■ DATA
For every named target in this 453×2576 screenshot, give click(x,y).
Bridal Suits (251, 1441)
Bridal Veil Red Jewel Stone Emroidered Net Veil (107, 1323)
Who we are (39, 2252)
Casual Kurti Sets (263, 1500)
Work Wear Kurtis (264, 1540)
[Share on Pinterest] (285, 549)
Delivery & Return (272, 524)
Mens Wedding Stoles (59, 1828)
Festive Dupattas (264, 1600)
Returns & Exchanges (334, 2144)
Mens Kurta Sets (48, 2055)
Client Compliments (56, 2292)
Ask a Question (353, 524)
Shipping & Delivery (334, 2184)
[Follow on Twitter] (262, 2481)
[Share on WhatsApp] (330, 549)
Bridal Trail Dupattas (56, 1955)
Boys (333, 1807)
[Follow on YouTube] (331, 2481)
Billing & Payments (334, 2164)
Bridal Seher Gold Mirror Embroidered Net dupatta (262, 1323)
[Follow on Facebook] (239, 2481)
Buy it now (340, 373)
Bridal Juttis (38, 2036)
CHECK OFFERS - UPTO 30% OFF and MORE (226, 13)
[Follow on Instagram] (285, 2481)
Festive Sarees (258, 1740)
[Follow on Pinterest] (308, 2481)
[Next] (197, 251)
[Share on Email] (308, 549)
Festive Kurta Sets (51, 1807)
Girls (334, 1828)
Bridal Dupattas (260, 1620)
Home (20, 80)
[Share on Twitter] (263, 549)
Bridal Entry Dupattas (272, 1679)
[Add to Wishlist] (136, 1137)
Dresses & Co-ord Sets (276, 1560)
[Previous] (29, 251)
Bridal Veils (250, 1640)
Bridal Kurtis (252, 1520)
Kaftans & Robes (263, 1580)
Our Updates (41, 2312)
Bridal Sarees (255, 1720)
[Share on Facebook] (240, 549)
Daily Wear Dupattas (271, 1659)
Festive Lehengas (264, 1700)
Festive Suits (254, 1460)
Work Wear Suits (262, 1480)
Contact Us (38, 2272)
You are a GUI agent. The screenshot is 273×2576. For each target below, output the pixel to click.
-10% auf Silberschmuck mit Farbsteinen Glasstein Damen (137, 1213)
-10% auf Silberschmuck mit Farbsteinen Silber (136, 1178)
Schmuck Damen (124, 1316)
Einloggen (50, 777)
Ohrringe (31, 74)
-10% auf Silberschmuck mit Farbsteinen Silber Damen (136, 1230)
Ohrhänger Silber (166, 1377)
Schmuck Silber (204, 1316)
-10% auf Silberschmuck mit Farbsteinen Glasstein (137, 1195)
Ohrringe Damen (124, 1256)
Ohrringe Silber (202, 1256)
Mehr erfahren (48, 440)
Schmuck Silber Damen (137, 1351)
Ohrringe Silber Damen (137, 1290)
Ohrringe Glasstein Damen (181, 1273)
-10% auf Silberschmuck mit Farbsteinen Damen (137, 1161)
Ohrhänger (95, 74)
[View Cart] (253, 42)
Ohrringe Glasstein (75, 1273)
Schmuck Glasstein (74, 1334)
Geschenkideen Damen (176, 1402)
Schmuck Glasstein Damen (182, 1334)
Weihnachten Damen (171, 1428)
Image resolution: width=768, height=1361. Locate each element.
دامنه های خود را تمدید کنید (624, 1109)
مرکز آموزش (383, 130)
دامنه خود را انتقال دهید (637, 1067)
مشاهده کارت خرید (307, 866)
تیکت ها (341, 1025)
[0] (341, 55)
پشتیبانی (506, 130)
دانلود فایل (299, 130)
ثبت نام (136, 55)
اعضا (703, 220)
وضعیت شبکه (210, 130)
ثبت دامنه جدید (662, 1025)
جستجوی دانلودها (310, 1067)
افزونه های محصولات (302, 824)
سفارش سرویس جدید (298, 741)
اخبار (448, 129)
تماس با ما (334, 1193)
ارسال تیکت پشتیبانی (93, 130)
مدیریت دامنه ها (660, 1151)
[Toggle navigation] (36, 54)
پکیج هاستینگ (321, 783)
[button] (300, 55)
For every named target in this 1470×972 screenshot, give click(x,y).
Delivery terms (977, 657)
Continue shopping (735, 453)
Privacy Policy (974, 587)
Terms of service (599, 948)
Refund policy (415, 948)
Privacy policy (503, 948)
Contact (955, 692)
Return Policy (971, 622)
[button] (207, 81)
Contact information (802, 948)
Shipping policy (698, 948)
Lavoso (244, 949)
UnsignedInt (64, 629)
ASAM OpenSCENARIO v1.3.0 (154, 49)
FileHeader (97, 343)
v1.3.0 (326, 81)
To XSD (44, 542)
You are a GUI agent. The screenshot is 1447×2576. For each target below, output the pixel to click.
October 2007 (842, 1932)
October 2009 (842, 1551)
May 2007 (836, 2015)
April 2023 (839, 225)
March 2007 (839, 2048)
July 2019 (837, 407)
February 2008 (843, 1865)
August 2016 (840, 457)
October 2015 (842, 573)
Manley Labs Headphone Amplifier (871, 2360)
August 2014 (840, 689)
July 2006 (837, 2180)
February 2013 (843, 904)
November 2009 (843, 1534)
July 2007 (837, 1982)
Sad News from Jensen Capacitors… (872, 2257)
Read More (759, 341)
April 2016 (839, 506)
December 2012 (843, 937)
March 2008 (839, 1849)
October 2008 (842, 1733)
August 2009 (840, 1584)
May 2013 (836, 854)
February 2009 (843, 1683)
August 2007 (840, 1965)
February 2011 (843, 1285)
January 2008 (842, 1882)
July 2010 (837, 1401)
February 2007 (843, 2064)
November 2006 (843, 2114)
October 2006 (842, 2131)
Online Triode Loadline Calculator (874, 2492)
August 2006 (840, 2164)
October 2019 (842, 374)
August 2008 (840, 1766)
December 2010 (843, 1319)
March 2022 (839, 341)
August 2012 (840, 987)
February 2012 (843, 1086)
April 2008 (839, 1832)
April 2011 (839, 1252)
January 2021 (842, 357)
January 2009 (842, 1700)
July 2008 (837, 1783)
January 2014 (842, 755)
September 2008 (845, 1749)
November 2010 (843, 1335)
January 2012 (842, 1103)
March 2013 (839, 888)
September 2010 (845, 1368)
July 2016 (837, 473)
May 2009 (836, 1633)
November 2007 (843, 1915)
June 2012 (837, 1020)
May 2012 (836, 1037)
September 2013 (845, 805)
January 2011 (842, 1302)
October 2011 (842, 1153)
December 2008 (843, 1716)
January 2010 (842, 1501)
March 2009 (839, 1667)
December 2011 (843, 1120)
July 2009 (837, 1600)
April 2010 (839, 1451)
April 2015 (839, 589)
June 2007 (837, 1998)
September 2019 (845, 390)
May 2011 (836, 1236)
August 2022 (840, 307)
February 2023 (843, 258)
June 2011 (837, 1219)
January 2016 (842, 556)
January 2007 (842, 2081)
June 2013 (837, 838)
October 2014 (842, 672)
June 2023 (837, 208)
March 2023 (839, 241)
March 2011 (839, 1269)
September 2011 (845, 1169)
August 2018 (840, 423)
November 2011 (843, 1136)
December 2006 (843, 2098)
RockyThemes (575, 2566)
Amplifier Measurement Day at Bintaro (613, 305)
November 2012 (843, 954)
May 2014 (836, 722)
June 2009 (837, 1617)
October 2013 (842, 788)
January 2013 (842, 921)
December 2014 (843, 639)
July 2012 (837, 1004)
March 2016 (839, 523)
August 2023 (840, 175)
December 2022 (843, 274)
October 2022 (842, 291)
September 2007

■ GOAL OF THE EXERCISE
From the records above, repeat exactly the lines from the one with "-10% auf Silberschmuck mit Farbsteinen Glasstein Damen" through the one with "ارسال تیکت پشتیبانی (93, 130)", both included.

■ TASK OUTPUT
-10% auf Silberschmuck mit Farbsteinen Glasstein Damen (137, 1213)
-10% auf Silberschmuck mit Farbsteinen Silber (136, 1178)
Schmuck Damen (124, 1316)
Einloggen (50, 777)
Ohrringe (31, 74)
-10% auf Silberschmuck mit Farbsteinen Silber Damen (136, 1230)
Ohrhänger Silber (166, 1377)
Schmuck Silber (204, 1316)
-10% auf Silberschmuck mit Farbsteinen Glasstein (137, 1195)
Ohrringe Damen (124, 1256)
Ohrringe Silber (202, 1256)
Mehr erfahren (48, 440)
Schmuck Silber Damen (137, 1351)
Ohrringe Silber Damen (137, 1290)
Ohrringe Glasstein Damen (181, 1273)
-10% auf Silberschmuck mit Farbsteinen Damen (137, 1161)
Ohrhänger (95, 74)
[View Cart] (253, 42)
Ohrringe Glasstein (75, 1273)
Schmuck Glasstein (74, 1334)
Geschenkideen Damen (176, 1402)
Schmuck Glasstein Damen (182, 1334)
Weihnachten Damen (171, 1428)
Image resolution: width=768, height=1361. Locate each element.
دامنه های خود را تمدید کنید (624, 1109)
مرکز آموزش (383, 130)
دامنه خود را انتقال دهید (637, 1067)
مشاهده کارت خرید (307, 866)
تیکت ها (341, 1025)
[0] (341, 55)
پشتیبانی (506, 130)
دانلود فایل (299, 130)
ثبت نام (136, 55)
اعضا (703, 220)
وضعیت شبکه (210, 130)
ثبت دامنه جدید (662, 1025)
جستجوی دانلودها (310, 1067)
افزونه های محصولات (302, 824)
سفارش سرویس جدید (298, 741)
اخبار (448, 129)
تماس با ما (334, 1193)
ارسال تیکت پشتیبانی (93, 130)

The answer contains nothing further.